- Exercise instructions: In the listing that follows, the lines starting at the one containing "[L] (478, 238)" and ending at the one containing "Condiciones generales y de envío (746, 2464)" are to be returned exactly, both boundary lines included, and no others.

- Data supplied:
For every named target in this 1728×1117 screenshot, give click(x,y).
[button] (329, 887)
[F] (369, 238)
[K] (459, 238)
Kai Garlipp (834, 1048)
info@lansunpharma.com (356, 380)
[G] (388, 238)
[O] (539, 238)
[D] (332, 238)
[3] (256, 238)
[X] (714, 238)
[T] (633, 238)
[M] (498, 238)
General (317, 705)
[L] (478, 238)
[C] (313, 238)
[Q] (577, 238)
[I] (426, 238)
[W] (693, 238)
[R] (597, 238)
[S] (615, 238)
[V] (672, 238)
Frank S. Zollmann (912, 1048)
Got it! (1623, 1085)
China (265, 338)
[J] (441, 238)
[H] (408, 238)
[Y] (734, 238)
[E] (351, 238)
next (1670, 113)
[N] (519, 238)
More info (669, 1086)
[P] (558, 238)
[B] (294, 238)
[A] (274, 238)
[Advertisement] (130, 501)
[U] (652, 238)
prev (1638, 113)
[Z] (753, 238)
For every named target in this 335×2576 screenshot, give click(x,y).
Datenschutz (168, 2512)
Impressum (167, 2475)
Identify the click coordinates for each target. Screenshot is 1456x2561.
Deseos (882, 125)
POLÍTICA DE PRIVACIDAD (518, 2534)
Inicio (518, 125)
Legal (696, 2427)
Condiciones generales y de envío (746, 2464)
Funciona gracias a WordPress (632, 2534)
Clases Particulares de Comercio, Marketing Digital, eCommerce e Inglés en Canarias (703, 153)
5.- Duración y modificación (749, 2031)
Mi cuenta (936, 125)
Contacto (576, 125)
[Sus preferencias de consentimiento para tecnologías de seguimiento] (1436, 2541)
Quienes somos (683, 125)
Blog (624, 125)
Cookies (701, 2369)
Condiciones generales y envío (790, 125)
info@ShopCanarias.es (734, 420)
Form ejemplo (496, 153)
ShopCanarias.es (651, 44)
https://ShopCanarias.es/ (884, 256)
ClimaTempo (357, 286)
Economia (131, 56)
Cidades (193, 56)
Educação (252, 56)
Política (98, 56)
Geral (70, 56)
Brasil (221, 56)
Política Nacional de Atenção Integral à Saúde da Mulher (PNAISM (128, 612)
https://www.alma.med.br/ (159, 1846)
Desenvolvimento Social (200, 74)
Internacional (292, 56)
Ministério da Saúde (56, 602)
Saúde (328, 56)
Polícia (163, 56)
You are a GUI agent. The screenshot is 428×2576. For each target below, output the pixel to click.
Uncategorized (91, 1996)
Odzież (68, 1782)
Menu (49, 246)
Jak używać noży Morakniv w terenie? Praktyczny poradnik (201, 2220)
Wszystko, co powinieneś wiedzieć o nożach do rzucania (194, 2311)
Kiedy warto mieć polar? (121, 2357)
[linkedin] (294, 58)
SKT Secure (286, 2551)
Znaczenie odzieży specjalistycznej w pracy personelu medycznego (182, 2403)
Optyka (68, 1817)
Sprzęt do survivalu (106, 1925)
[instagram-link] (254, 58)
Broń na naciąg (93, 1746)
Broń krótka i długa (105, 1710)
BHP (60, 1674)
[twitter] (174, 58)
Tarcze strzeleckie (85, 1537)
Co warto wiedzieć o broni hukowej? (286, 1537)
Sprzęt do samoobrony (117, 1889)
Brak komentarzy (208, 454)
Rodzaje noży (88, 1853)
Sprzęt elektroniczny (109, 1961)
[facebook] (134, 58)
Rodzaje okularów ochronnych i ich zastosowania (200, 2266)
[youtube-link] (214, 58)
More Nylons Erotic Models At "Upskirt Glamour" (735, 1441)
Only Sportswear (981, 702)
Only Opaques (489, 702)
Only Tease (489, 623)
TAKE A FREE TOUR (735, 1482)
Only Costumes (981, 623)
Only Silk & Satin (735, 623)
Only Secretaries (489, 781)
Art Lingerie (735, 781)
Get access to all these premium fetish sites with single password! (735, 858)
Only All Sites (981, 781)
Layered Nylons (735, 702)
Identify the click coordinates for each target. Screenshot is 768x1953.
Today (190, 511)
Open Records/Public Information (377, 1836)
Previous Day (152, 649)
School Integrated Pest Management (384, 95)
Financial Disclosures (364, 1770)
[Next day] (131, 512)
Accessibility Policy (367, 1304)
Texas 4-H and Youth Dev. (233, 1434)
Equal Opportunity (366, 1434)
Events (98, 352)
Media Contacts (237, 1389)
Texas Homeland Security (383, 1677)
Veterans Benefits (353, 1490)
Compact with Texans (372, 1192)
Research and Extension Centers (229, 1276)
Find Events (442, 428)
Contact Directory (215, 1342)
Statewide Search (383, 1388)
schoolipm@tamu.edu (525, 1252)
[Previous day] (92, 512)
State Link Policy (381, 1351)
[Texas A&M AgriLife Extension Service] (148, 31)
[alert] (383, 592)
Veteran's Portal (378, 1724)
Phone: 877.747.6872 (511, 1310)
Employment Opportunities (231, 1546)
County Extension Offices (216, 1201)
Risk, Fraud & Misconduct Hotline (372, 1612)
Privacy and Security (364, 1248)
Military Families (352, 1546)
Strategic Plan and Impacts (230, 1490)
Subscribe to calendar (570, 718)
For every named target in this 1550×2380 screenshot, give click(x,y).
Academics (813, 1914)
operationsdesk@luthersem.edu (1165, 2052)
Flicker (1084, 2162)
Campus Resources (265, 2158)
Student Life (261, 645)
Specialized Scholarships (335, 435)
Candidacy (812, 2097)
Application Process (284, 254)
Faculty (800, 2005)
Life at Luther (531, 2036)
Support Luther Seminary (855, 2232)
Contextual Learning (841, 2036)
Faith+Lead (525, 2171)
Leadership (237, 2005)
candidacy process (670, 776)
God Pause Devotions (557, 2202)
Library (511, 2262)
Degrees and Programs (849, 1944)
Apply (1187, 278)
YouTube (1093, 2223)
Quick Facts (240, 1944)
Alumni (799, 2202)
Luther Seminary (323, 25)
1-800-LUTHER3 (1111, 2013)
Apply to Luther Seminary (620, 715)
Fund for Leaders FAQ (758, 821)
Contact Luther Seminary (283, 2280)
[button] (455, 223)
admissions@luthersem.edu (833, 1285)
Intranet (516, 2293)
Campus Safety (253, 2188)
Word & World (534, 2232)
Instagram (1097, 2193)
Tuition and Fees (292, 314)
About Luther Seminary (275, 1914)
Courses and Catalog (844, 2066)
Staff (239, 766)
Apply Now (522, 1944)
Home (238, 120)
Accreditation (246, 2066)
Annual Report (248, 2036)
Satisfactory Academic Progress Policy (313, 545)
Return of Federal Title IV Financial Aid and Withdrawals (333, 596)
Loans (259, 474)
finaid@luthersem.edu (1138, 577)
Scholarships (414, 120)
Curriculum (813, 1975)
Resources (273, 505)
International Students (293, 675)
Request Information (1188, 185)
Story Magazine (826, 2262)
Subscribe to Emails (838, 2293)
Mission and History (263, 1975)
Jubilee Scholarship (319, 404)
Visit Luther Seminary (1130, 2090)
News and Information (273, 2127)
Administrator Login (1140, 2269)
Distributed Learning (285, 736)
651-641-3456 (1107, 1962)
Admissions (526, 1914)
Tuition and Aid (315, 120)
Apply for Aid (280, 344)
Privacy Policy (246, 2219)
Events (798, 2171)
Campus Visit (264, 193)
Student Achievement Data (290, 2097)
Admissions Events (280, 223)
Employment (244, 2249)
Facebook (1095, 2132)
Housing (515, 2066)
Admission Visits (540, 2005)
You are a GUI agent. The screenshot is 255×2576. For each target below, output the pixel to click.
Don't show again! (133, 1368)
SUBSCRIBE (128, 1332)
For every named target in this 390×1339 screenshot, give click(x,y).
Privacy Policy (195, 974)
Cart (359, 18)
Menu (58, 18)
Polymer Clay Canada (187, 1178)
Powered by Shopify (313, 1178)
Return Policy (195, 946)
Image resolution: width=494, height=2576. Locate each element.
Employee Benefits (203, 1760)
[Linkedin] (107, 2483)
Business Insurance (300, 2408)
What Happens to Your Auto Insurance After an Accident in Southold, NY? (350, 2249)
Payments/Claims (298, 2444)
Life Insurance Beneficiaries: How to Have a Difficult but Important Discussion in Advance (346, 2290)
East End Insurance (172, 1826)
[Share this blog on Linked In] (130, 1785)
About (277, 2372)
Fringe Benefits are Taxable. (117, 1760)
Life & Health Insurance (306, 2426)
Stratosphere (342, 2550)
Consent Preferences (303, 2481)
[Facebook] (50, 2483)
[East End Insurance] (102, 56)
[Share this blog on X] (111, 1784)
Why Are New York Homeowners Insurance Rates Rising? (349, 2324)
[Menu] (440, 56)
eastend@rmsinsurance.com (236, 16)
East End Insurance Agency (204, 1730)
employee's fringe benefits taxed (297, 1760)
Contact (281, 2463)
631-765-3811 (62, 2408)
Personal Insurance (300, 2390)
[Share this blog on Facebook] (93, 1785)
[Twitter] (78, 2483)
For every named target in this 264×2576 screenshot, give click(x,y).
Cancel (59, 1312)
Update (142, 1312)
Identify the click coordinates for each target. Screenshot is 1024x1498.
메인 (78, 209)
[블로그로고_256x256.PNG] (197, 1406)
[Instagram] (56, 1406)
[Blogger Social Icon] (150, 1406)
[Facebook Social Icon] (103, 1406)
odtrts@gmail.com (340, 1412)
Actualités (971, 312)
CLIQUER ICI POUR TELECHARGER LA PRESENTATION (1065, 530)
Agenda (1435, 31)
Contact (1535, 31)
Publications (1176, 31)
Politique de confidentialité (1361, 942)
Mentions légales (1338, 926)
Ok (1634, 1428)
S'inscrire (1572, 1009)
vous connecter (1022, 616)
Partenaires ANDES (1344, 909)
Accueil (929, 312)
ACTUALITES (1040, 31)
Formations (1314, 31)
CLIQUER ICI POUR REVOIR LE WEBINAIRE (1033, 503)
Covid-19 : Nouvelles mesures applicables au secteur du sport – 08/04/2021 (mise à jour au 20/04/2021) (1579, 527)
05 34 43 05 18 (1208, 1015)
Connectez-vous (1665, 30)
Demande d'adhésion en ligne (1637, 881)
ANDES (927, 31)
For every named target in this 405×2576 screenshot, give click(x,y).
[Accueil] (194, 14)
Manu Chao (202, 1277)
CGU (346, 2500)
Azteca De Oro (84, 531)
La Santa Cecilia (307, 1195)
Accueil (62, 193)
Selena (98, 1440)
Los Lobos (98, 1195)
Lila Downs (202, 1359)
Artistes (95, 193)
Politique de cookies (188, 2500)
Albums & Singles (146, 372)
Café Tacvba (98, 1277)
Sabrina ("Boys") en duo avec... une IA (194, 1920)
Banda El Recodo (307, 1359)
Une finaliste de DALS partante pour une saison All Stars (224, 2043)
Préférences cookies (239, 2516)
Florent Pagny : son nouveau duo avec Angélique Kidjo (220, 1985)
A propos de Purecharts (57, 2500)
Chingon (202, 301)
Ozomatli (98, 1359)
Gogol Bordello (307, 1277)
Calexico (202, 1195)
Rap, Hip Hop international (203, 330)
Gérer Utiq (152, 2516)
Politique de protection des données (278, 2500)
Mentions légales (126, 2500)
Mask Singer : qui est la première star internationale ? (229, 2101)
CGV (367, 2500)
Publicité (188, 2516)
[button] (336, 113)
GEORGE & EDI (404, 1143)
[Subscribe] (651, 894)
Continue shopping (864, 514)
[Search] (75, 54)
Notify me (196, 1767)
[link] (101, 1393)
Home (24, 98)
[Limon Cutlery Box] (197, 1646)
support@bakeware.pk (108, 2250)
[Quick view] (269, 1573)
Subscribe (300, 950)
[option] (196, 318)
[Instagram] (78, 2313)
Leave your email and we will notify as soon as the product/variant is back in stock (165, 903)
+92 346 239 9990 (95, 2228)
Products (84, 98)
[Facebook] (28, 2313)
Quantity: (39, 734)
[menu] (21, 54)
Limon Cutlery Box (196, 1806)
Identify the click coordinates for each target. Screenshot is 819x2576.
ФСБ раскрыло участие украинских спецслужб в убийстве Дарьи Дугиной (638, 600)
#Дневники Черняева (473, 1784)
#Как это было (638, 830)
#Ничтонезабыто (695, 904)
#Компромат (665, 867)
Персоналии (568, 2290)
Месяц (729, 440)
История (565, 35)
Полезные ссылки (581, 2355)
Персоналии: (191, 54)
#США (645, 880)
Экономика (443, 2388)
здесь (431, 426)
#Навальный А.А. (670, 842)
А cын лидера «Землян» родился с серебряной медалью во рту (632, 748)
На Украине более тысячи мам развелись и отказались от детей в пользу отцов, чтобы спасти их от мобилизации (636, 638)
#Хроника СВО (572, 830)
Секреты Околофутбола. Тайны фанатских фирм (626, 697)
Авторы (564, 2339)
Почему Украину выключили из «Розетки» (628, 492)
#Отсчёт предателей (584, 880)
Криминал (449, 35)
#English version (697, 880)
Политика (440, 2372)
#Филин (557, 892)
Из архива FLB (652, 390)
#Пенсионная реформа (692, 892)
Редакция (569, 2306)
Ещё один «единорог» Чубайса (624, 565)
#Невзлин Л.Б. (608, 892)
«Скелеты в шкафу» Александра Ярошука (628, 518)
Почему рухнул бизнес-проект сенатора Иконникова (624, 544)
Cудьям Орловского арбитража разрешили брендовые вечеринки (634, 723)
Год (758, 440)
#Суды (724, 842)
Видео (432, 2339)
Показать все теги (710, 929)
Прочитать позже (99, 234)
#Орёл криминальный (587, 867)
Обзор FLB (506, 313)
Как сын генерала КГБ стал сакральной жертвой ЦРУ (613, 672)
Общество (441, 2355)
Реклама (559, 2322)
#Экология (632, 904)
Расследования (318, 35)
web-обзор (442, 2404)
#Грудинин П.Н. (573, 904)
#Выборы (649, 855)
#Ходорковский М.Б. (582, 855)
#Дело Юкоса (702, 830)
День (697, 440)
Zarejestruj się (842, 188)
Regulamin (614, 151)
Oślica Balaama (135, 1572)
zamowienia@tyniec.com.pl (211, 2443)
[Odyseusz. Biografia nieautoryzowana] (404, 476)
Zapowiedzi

- Result:
[L] (478, 238)
[C] (313, 238)
[Q] (577, 238)
[I] (426, 238)
[W] (693, 238)
[R] (597, 238)
[S] (615, 238)
[V] (672, 238)
Frank S. Zollmann (912, 1048)
Got it! (1623, 1085)
China (265, 338)
[J] (441, 238)
[H] (408, 238)
[Y] (734, 238)
[E] (351, 238)
next (1670, 113)
[N] (519, 238)
More info (669, 1086)
[P] (558, 238)
[B] (294, 238)
[A] (274, 238)
[Advertisement] (130, 501)
[U] (652, 238)
prev (1638, 113)
[Z] (753, 238)
For every named target in this 335×2576 screenshot, give click(x,y).
Datenschutz (168, 2512)
Impressum (167, 2475)
Identify the click coordinates for each target. Screenshot is 1456x2561.
Deseos (882, 125)
POLÍTICA DE PRIVACIDAD (518, 2534)
Inicio (518, 125)
Legal (696, 2427)
Condiciones generales y de envío (746, 2464)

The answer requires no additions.